TASK DESCRIPTION
In the news excerpt on Labour's tax plans, what amount of annual cuts to unprotected departments does the Resolution Foundation report say the next government will have to make by 2028-29?

EXCERPT PROVIDED
**********
One source said: “Rachel has between 10 and 12 measures she is looking at which she hasn’t yet announced, all of which will raise small pots of money, with the ambition they should add up to something all together.”
Another said the shadow chancellor wanted to take a “kitchen sink” approach in order to raise tax income and pursue radical reform and investment in public services. The person admitted: “That is not what they are presenting the public with right now.”
“Kitchen-sinking” is a tool common in political and business circles – it has been used at companies including Tesco to Nokia – in which a new leader releases all the bad news at once, thereby justifying drastic measures.
A Labour spokesperson said: “We have fully costed, fully funded plans, and have set out the specific tax loopholes we would close to bring in an immediate injection of cash into our public services. Nothing in our plans requires any additional tax to be increased and there will be no return to austerity if Labour are elected on 4 July.”
The plans come amid an increasingly bitter row over Conservative claims that Labour plans to increase taxes if it wins the election. On Wednesday, the Tories pledged not to hike property taxes, issuing a so-called “family home tax guarantee”, and called on Labour to match it. The chancellor, Jeremy Hunt, said a Tory government would not raise the number of council tax bands, stamp duty or CGT.
Rishi Sunak, the prime minister, on Tuesday accused the Labour leader, Keir Starmer, of planning £2,000-worth of tax rises for each household over the next parliament. Labour has dismissed that claim as a lie, but has not completely ruled out raising some taxes beyond what has already been announced if the economic situation is worse than expected.
Those close to Reeves say no final decisions have been made about what will be in an autumn budget beyond what has already been announced and ruled out.
The party has promised to increase the windfall tax on oil and gas companies, remove tax exemptions from private schools, and tighten the taxation of non-doms. But Reeves has ruled out increasing almost all the main taxes, despite projections showing that public services will have to be cut heavily in the next parliament unless whoever wins the election finds new sources of money.
Labour officials will meet trade union bosses on Friday to agree the party’s manifesto, which will be formally launched next week. People close to the process say the document is likely to be “slim” and contain little that has not already been announced, and some in Labour are hoping it will leave Reeves enough room for more meaningful fiscal measures if she becomes chancellor.
A report from the Resolution Foundation thinktank on Tuesday warned that, on current forecasts, the next government will have to make £19bn of annual cuts to unprotected departments by 2028-29. That is likely to mean steep reductions in the budgets for courts, local government and the Home Office.
The report finds that things could get worse, with even mild downgrades to current estimates for productivity and interest rates adding billions to the amount the next government has to find.
One former Treasury official said: “In the end, not least for demographic reasons, this country is going to have to pay more tax and Labour is going to have to find ways to raise it. The British people are crying out for an honest conversation about this.”
Some in Labour agree that a failure to admit they will have to raise taxes could become a “credibility issue” with the public, business leaders and international investors.
Sources close to Reeves say she is now looking at a number of ways to raise cash that she has not already ruled out as part of a fiscal statement in the autumn.
The shadow chancellor is being lobbied heavily to increase CGT. Under the current system, profits from the sale of second homes or shares in businesses are taxed at a much lower rate than wages.
**********
DATA EXCERPT
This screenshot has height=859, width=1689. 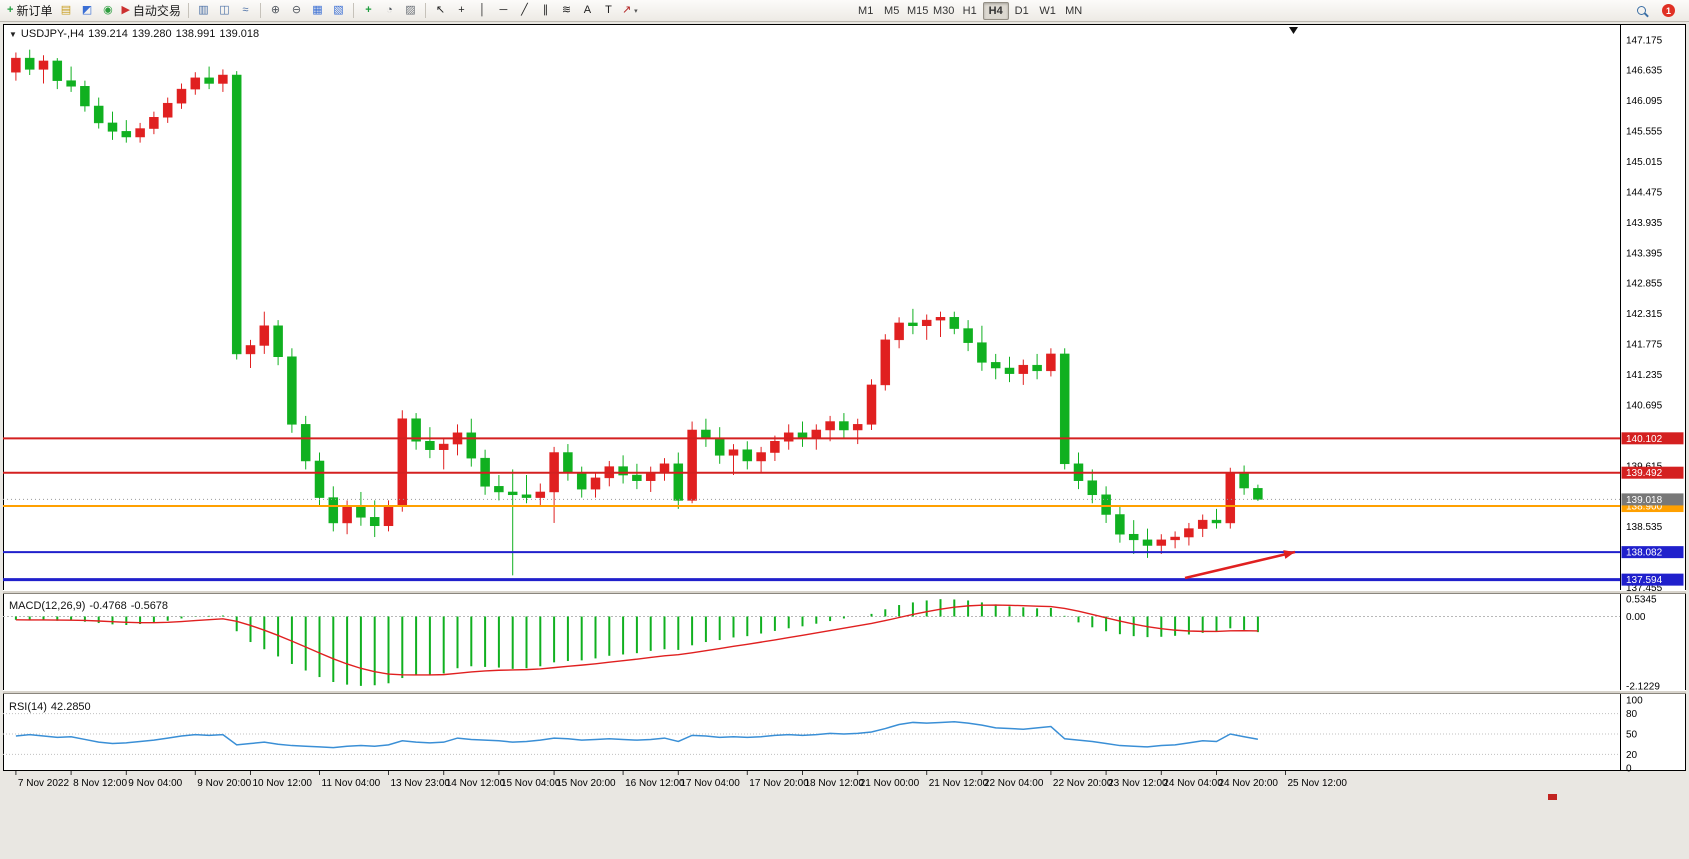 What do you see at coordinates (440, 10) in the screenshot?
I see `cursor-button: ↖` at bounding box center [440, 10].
**********
OUTPUT BELOW
£19bn